What's even cooler are the Impressionist works that I'd never seen before, the John Singer Sargeants, and the painting of George Washington. So, I'm awestruck, but then, ummm, I had to go to the restroom. There, in the basement, I was tickled to find one of my favorite children's book illustrators had two galleries of his own. Chris Raschka works magic with his Charlie Parker Plays Bebop and his many other books that portray poetry, art and music for small children. He explains Coltrane through words and images. When read aloud? You can hear the music.

Next, I was tickled to see a gallery designated for contemporary design. It talked a lot about architecture (words on the wall, not totally effective in my opinion) but it was the display of textiles that caught my attention.

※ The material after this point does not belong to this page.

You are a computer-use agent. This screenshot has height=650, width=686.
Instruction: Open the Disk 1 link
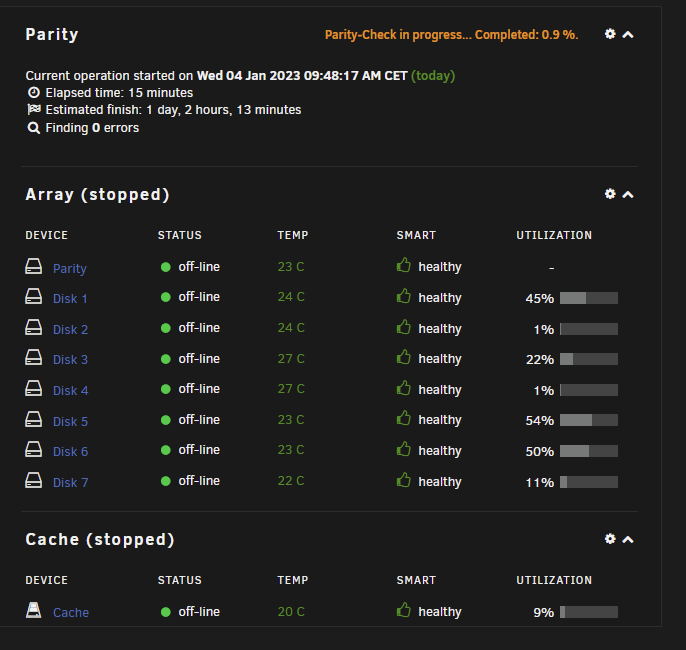(70, 299)

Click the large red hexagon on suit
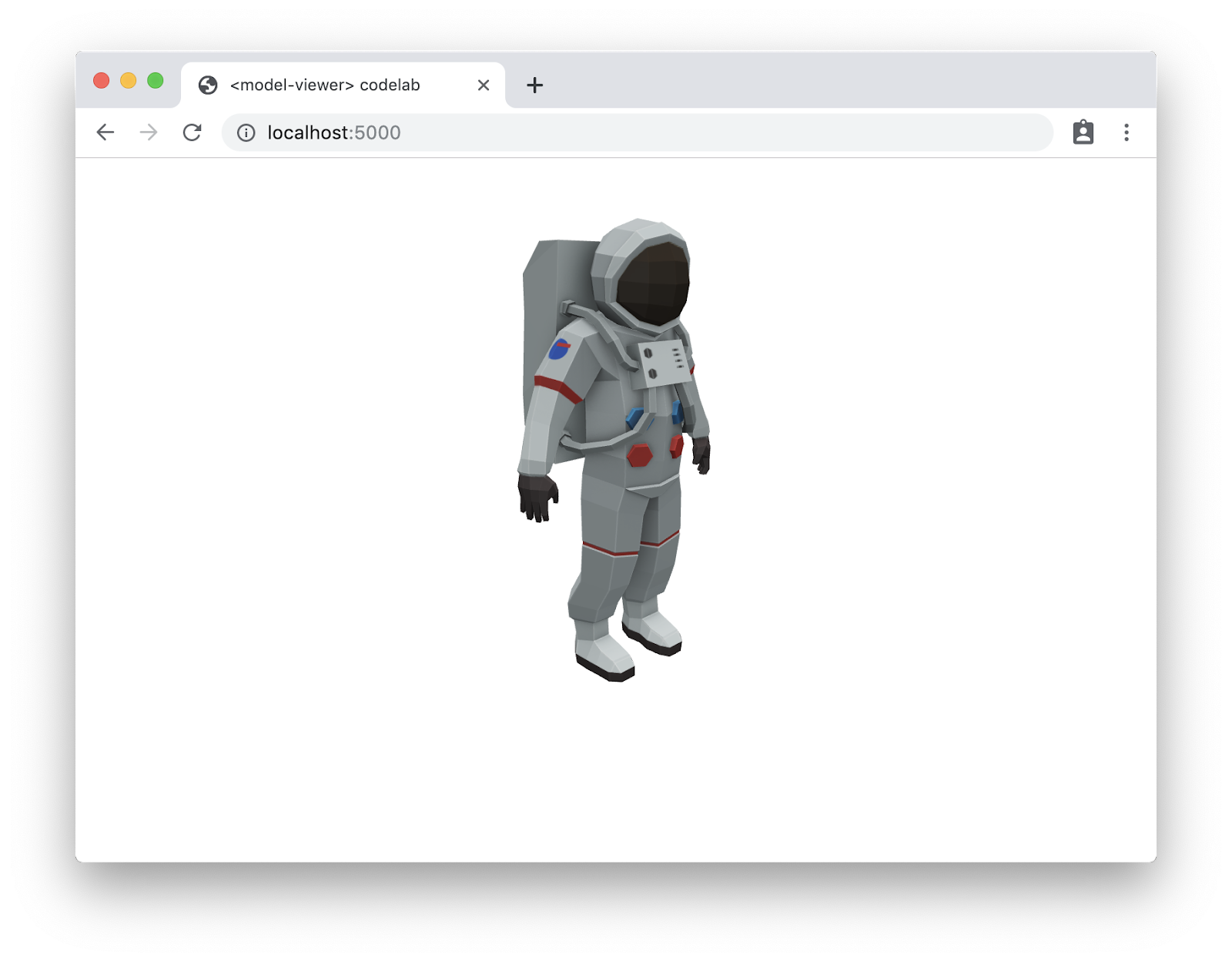click(x=639, y=455)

Check out this piece--a large piece of very ornate crochet, epoxied over a box shape, and the box was removed. This, to me, is both visually arresting and creative--a great new approach to art...AND, for those knitters who look down their noses at crochet? This crochet piece made it into the Art Institute of Chicago. Where's the stuff, snooty knitter?! (not there, there really wasn't much in the way of knitted art...but there was crochet!)

I was tickled to see this chaise longue with felted flowers on it. Complicated shapes, sewing and cutting created this. It's stunning in person.
I'm pretty fascinated by textile art, and when I left the exhibit, I felt excited about the directions this art might take me. My zafu cushions got a lot of praise, but alas, no one's bought them, they're useful but nothing compared to this museum's stuff! They came home, and I've posted them here at Etsy while I figure out what's next for me. I love making these forms, even if they never "go" anywhere.

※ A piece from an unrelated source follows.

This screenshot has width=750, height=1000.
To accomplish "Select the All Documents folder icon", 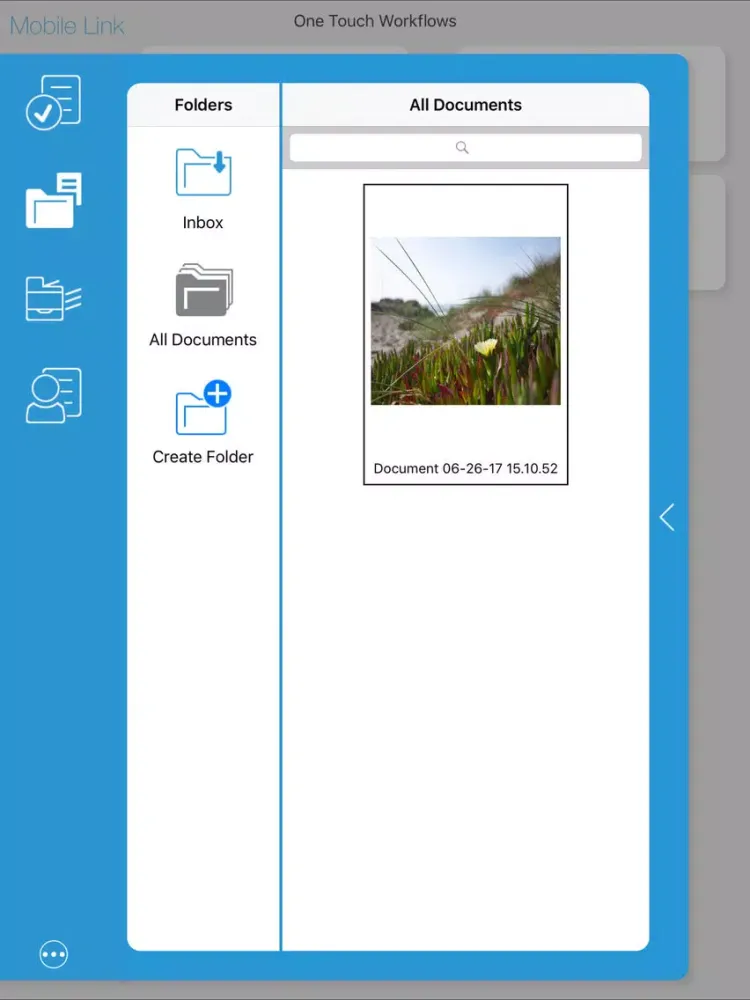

What did I like "best" about this museum? The wide reaches of what was considered art. I saw Windsor chairs, folk art, Roman sculpture, and kid's book illustrations. That appreciation of an artist's honesty and the curator's revel, his/her humble creative joy? everywhere.

What's left from this four day trip? A little prairie school design, a Belgian horse or two...and a German living history farm. More to come.
PS: I was allowed to shoot photos in the museum, without flash. All this imagery is legal. Only wish I could remember all the artists' names!

Monday, March 17, 2008


I'm going to stretch this Chicago trip out a bit so y'all can "go there" with me. On Thursday, we drove north on the same highway for 7+ hours. (that's a somewhat unusual journey right there, very few complicated directions to follow!)

I had the first shift as driver, and just about flew to Indianapolis to meet my editors. Yup, the editors for the book are there, and it was fabulous to be treated to lunch with them. Tapas, a classy downtown restaurant, and a long and juicy fun conversation. While the quintessential three martini lunch is usually in NYC, mine was in Indiana, and it was just as fun. (just one glass of wine though, and the professor drank half!)

On to Chicago. After our deep dish pizza on Thursday night, I felt ready to take on a big city. When we got off the clean and quick commuter train, I was greeted with this skyline. This is one big city. Folks who are from the coasts of the country forget about how big Chicago is. How big? Well, we walked right past the Sears Tower. From the ground? It looks like any other skyscraper...and we joked about how all our appliances and mail-order clothes purchased this. (My mom ordered from Sears AND JC Penney!) The professor grew up across the street from a house that was mail ordered from Sears. Those people could put anything in a catalog!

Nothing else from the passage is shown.